Start of Input data

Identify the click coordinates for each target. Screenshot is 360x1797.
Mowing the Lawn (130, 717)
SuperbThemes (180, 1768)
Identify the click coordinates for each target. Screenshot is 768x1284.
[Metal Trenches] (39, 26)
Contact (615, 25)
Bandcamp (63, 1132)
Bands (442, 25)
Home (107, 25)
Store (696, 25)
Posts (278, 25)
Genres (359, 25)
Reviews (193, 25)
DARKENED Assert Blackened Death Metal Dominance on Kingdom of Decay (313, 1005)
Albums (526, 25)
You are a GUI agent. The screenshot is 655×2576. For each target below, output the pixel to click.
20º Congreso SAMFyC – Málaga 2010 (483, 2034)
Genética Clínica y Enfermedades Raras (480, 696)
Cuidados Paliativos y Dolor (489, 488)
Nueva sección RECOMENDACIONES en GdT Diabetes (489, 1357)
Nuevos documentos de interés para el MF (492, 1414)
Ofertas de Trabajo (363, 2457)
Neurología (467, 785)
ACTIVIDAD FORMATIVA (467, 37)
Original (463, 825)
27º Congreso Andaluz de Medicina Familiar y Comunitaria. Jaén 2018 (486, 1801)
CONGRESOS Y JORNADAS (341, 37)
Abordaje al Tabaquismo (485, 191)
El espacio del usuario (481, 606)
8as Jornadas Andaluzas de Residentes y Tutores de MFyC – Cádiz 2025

End of Input data

### Work instructions
Would you print exactly the lines from the first line of the entries above through the line that has "Home (107, 25)", both included, and stop there?

### Response box
Identify the click coordinates for each target. Screenshot is 360x1797.
Mowing the Lawn (130, 717)
SuperbThemes (180, 1768)
Identify the click coordinates for each target. Screenshot is 768x1284.
[Metal Trenches] (39, 26)
Contact (615, 25)
Bandcamp (63, 1132)
Bands (442, 25)
Home (107, 25)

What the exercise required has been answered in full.